I have just dug out my diary for the school trip to Rome, by train in July August 1970 - the first time I had ever been abroad. I notice I read Chaucer on the way out and Mansfield Park on the way back. I noted when the train crossed the Alps at Airolo " At once noticed different houses -shutters, vines and crumbling facades."
I began my life long habit of making liturgical notes Sunday in St Peter's "Mass behind High Altar, Choral with incense and procession (dumpy men with lace suplices and black hats, 3 men in red, cardinals?)" I knew far less on the subject than I do now.
Castel San Angelo "Atmospherically gloomy passages. Charming courtyards. Dungeons and oil stoves. Very morbid and great fun." Encounter with vendor at the Trevi Fountain "Gazed at some cameos and handled one. Vendor pressed it in my hands. "Two tausend lire! A cameo! Look". (He held it to the sun.) I looked dubious. "You American? 1500!" I looked even more dubious. "1000" he said pressing frantically into my hand. I paid up."
Santa Maria d'Aracoeli I noted that the "bambino more tasteful than that in S. Andrea", but commented that Il Gesu was a vulgar church., but of San Andrea al Quirinale "for all its coloured marble, cherubs, etc: it is all beautifully controlled."
At the Villa Borghese, I noted that Caravaggio's Boy with Fruit had marvellous brushwork.

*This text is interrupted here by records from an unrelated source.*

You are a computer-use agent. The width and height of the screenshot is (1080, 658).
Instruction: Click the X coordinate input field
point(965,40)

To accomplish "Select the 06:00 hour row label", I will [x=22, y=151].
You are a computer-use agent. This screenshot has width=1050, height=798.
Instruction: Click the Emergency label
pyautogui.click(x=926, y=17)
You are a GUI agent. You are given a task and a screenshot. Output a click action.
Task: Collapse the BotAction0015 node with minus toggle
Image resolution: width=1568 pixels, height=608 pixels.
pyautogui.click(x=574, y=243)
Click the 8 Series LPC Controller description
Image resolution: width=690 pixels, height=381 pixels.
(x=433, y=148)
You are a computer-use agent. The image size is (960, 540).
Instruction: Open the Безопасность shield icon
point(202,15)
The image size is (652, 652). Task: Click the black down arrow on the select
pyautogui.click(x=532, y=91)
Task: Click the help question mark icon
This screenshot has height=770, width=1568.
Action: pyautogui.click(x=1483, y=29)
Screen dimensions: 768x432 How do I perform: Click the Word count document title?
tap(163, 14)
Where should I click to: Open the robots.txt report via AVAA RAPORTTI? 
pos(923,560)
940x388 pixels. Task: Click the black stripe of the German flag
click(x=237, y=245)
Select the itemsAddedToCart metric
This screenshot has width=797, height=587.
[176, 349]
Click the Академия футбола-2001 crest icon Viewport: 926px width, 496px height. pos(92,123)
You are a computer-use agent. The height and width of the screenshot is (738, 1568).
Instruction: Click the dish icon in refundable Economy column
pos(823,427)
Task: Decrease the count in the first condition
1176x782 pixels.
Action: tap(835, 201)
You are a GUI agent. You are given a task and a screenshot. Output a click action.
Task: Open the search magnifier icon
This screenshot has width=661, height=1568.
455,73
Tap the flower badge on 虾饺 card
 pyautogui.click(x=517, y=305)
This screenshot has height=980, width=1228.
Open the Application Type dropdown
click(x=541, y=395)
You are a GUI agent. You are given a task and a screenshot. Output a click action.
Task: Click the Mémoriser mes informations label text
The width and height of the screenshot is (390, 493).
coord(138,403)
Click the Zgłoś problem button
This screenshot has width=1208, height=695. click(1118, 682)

And Aida at the Baths of Caracalla "Clapping at end of all numbers, plenty of curtain calls at each curtain and a cry of Brava for the contralto at end of Act 4, Sc 1. Nothing if not spectacular, which is right for so vast a stage - a camel in Act 3 for no reason. 3 ballets scenes and in Act 2 Sc 2 eight horses all together, who on both their entrances left deposits calling for a stage hand with pan, brush and Egyptian costume."